Leer en la piedra como en las líneas de una mano
Valerie Miles
Bleda y Rosa
Ulaca. Solosancho, 1999. Serie Ciudades, 1997-2000
© Bleda y Rosa, VEGAP, Barcelona, 2022
Hace falta un ojo casi tan viejo como el tiempo para no ver la muerte en una piedra, sino un ónfalo, emblema vivo, en transformación veteada. Aquí yace la guerrera petrificada, picaza centinela en un antiguo montículo de tierra, ceniza y hueso. Aquí la página en blanco se escribe eternamente con líquenes y musgo y se borra eternamente con la lluvia, el viento, el sol y la luna.
Antigua ciudad de Ulaca, corazón de la tierra, de historias ocultas que solo pueden leerse en la piedra como en las líneas de una mano. Aquí es áspera, ¿la sientes? Aquí es lisa, ¿la ves? Y aquí está hendida y tibia al tacto. Ella mira, ella ve y observa, el valle cambiante, los colores y las formas cambiantes del paisaje, las rocas y los árboles cambiantes, el velo cambiante del cielo bayo que juega con el sol; su ojo, que persigue a la luna, su ojo, la luna que baja de noche goteando como la sangre.
Ella, la de los mil nombres, Ataecina, ella, con el viento concebida, Ataecina, petrificada su resistencia en lo alto del valle; los antiguos dioses ctónicos se revuelven y gimen en las profundidades, tirando de su ombligo como un imán hacia la tierra. Y ella se hunde, sólo un poco, en la antigua ciudad del cielo, sutil ciudad de ojos y secretos que crepitan y gimen con el viento de escoplo. Castro perdido de nombres y memoria pintados de colores variables, líquenes dorados y musgo verde, sobre la tela del cielo.
No ocurrió todo a la vez. Todo lo fluido y lábil vuelve a ser materia sin forma; aquí cristales y huesos, granito y conchas. No, dijo, con voz ya de guijarros, y pasos que estremecen ya la tierra. Me batí primero contra los de Cartago, cabalgué mi yegua muchas lunas por las navas y vi a las tribus pisoteadas por elefantes. Pero lo volví mi amante y a Ataecina un hijo le di. Los romanos se lo llevaron, pero a mí no me llevarán. Ella, la de pies raudos me llaman, hija del viento, dicen, hija de la yegua como el rayo. Abandona el castro, vieja, es tiempo de bajar. Y ascendió hasta el borde. Baja de allí, dijeron, y vivirás. Y se detuvo en el mismo canto, extendió los brazos e inclinó el rostro ante el valle interminable.

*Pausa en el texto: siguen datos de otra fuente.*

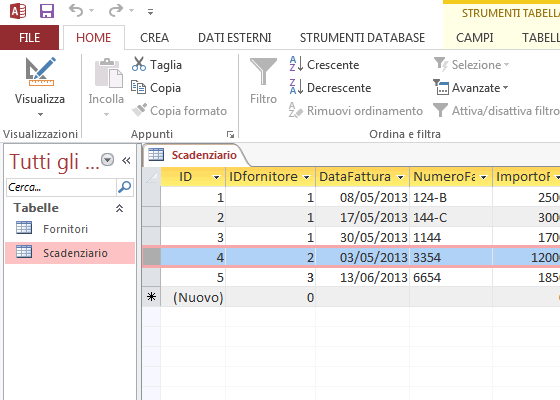Click the select-all corner of the datasheet
Viewport: 560px width, 400px height.
(x=151, y=177)
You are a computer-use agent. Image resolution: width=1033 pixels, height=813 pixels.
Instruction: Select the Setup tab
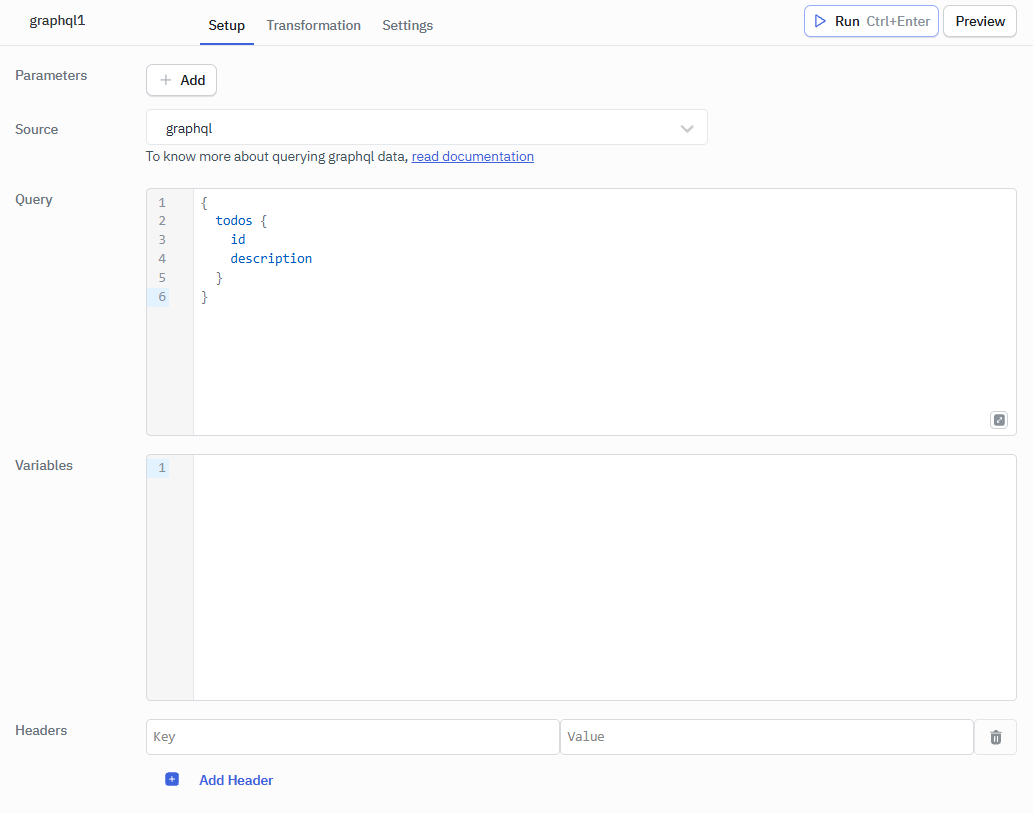226,25
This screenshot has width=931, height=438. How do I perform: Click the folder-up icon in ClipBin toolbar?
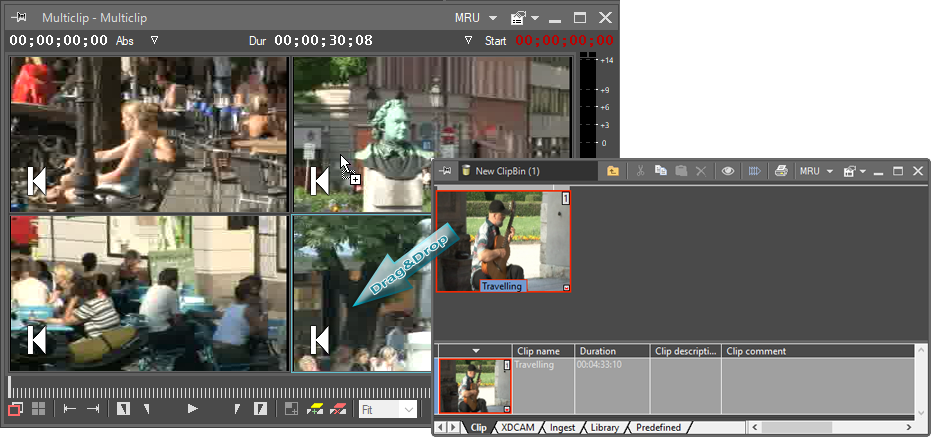click(612, 171)
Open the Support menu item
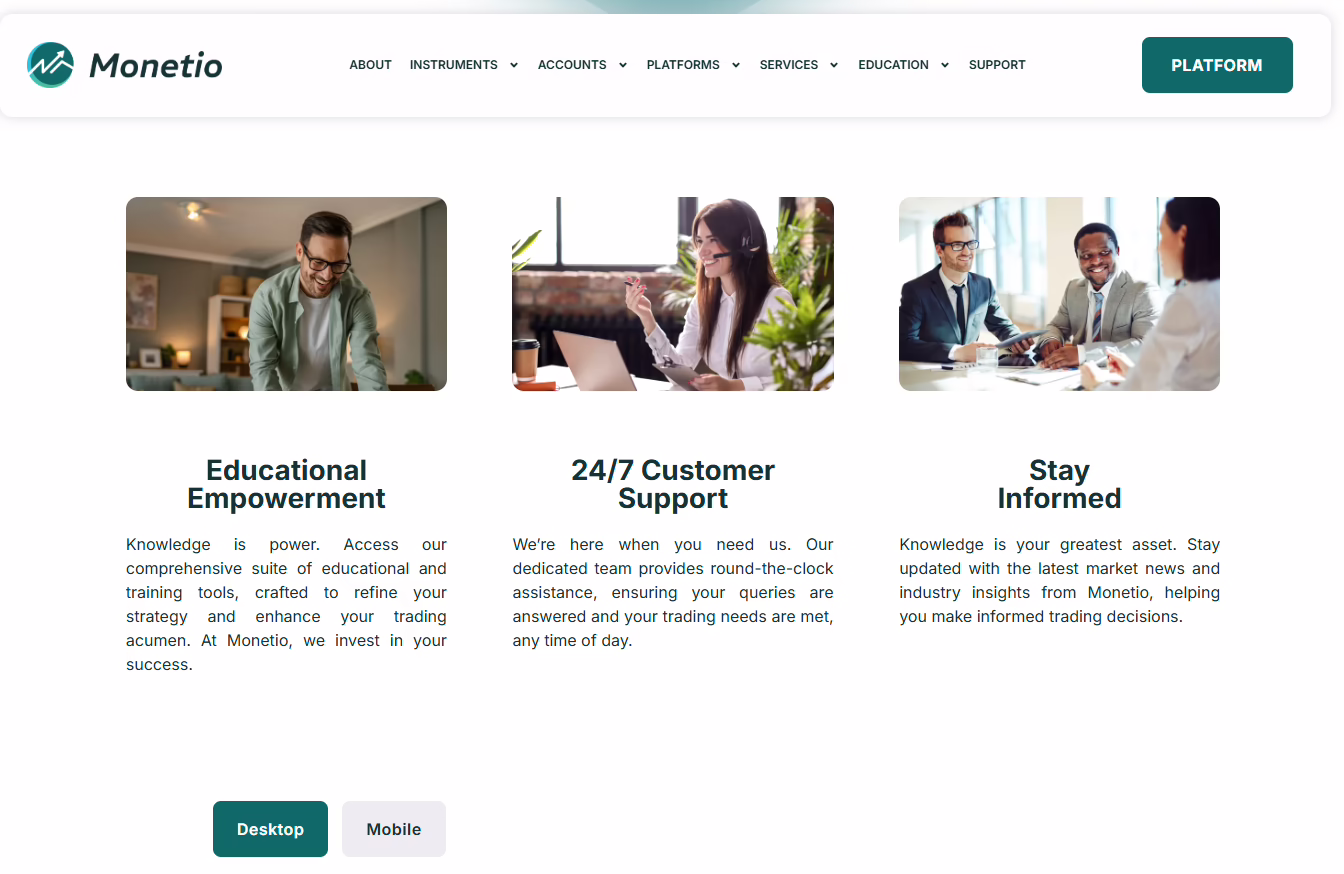This screenshot has height=874, width=1344. 997,65
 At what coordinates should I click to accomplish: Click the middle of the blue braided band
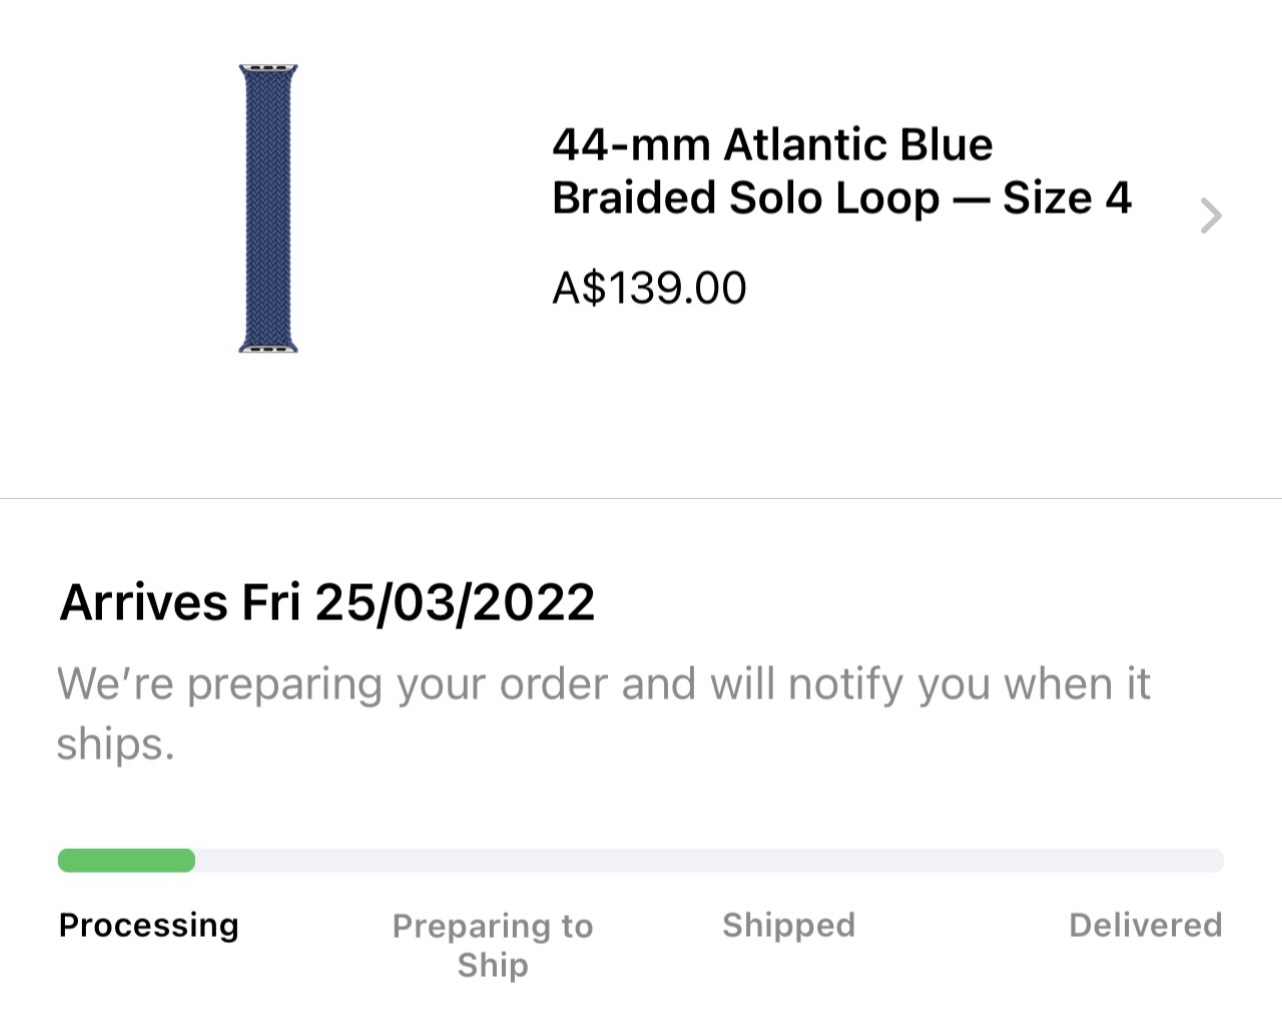click(x=268, y=210)
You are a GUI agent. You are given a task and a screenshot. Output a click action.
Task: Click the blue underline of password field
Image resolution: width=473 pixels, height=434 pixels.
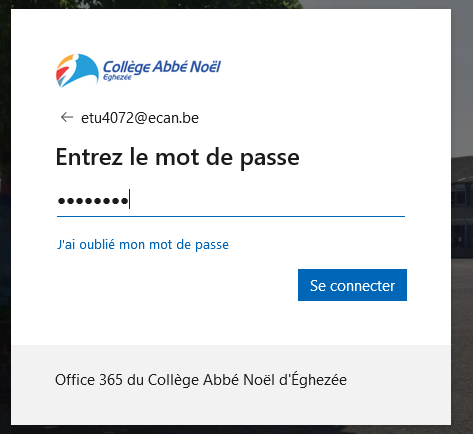[x=231, y=216]
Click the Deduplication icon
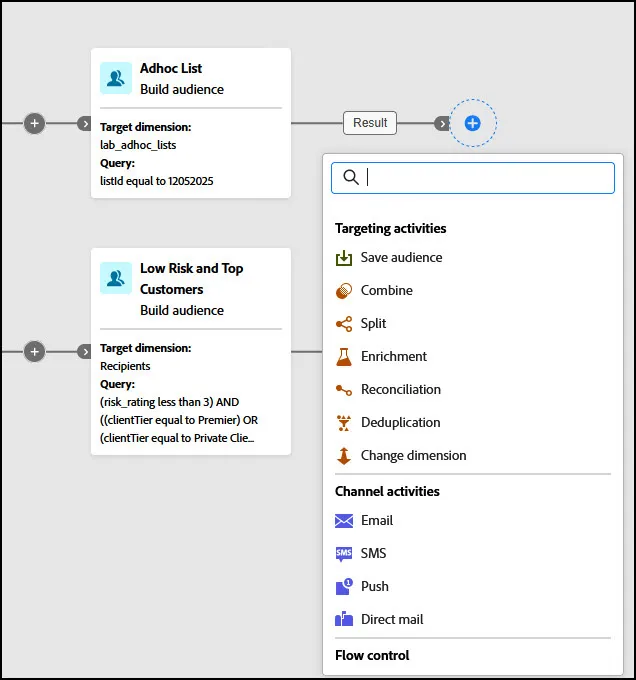The width and height of the screenshot is (636, 680). pos(344,423)
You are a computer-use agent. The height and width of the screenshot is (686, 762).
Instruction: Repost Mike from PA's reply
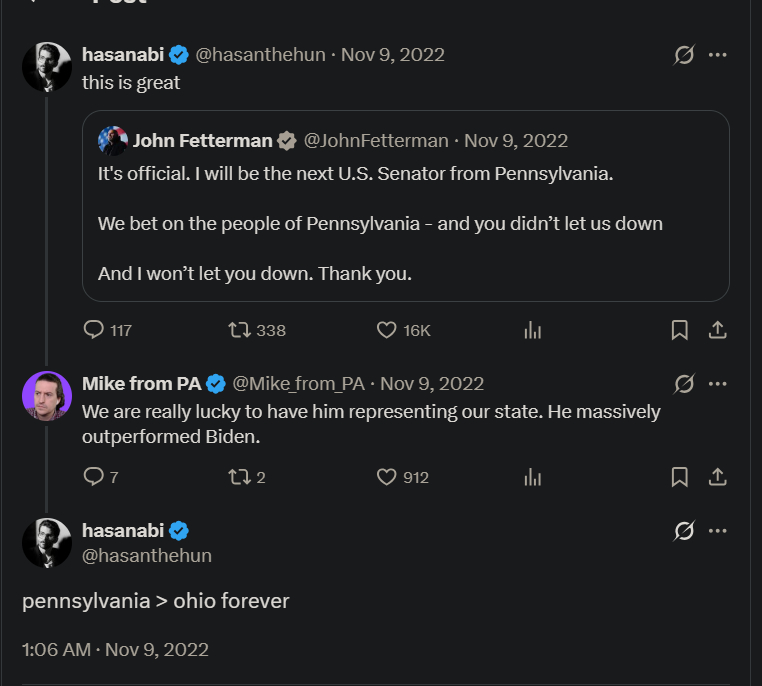[x=241, y=477]
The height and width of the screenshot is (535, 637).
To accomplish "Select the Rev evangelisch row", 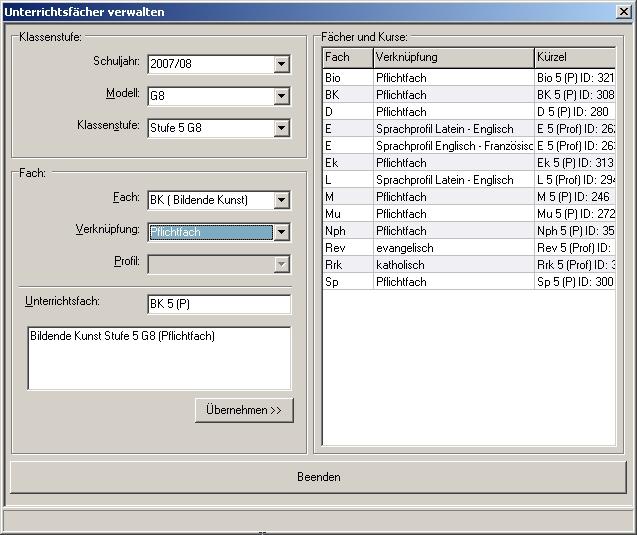I will 452,248.
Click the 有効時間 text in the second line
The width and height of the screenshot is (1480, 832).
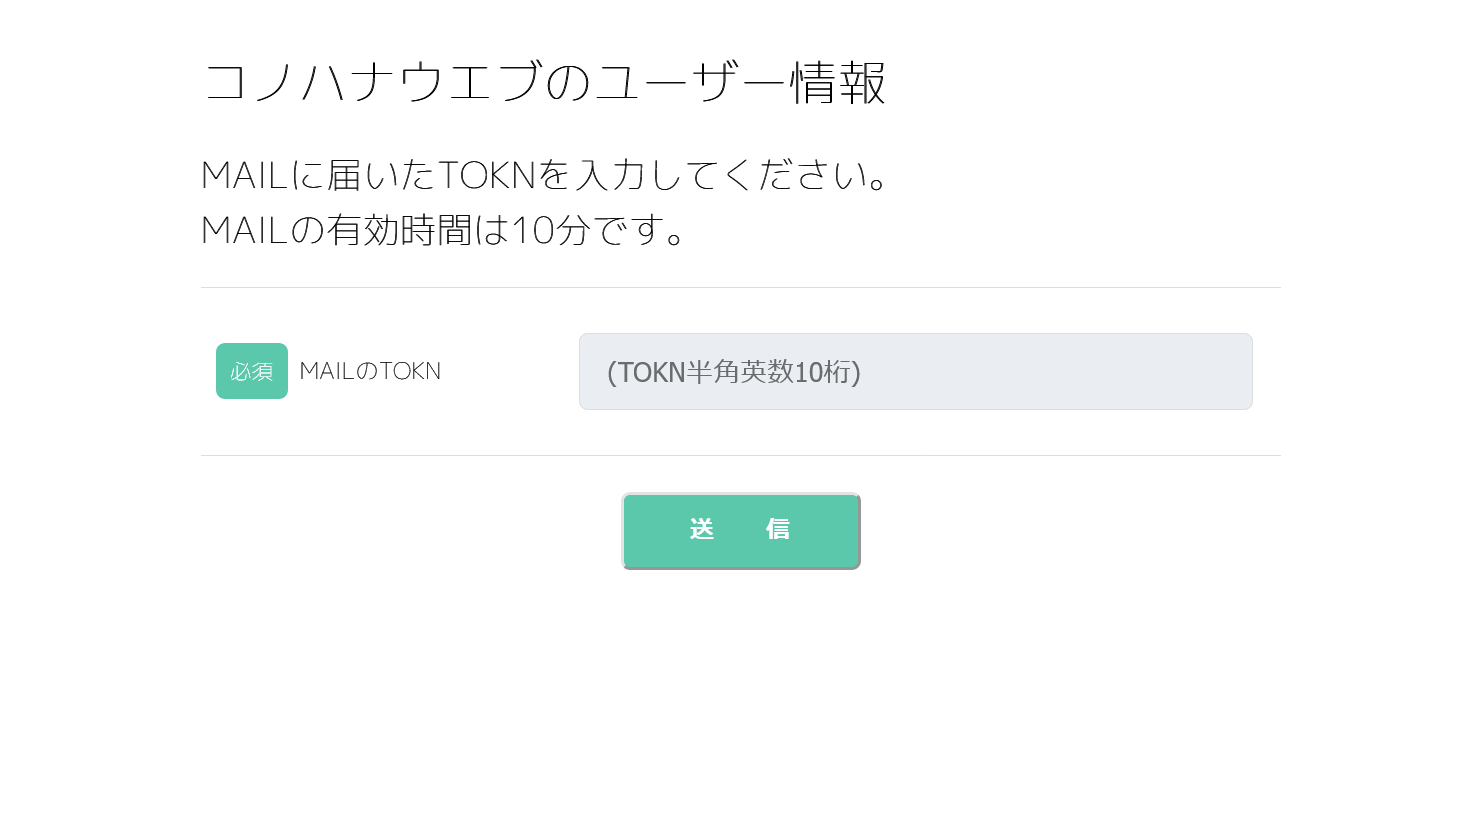399,230
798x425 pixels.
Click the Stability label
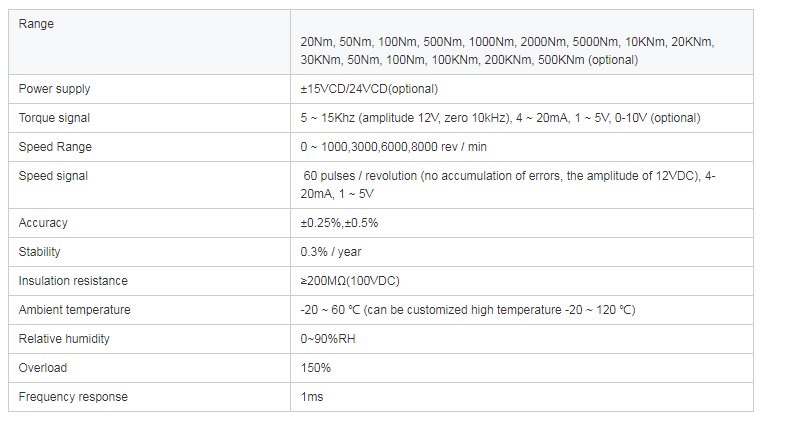[40, 252]
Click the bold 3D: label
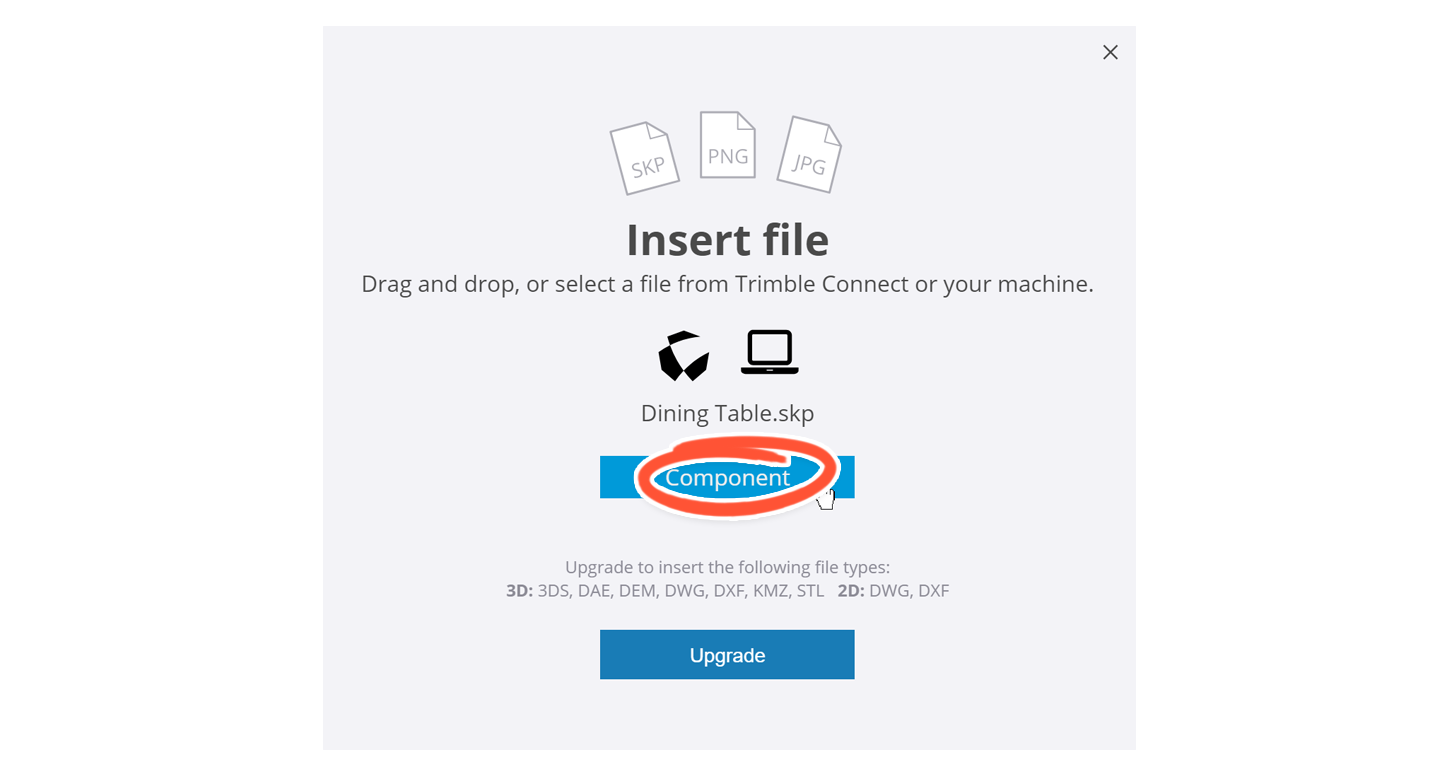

En días sin fin sintió rodar la piedra pulida en la copa pétrea mientras doblaba las caderas e hincaba las rodillas ante al aire. Abrió los brazos, pesados como mazas, los movió hacia allá y hacia acá. El espectro de una emoción brotó hecho dendritas, venas por la piel. No bajaremos, Ataecina, aguardaremos entre nuestras cenizas y sangre, y dormiremos en vida. Y hundió sus pesados brazos en la tierra, mirando desde lo alto. Allá abajo en la ciudad las imágenes significan otras cosas. Nuestras piedras son lo que son.
Un lugar donde erguirse y no ir más allá, un borde, un canto. Erguidas estamos contra el tiempo, resistimos en la ciudad de las piedras crepitantes, y los secretos resisten en nuestra lengua terrera. Ciudad de piedras que cantan y viento que chirría. Cambiamos y nos transformamos en la quietud, eterna, aullando la belleza veteada sobre la tela del cielo envuelta en niebla.
Hace falta un oído casi tan viejo como el tiempo para no oír el caos en el sonido del viento, y el silencio que no está bajo el cielo bayo y revuelto. Mira como los brotes de hierba seca la cepillan, susurrando lo que se avecina. El cielo tirita con un repentino trompetazo de carnyces. La tierra se estremece bajo los cascos invisibles de caballos y pisadas de elefantes. Entre el retumbo, en la distancia, aparece una repentina hilera de espadas brillantes. Se acercan poco a poco. Una cortina cae en el extremo de la nava. Y entonces refresca.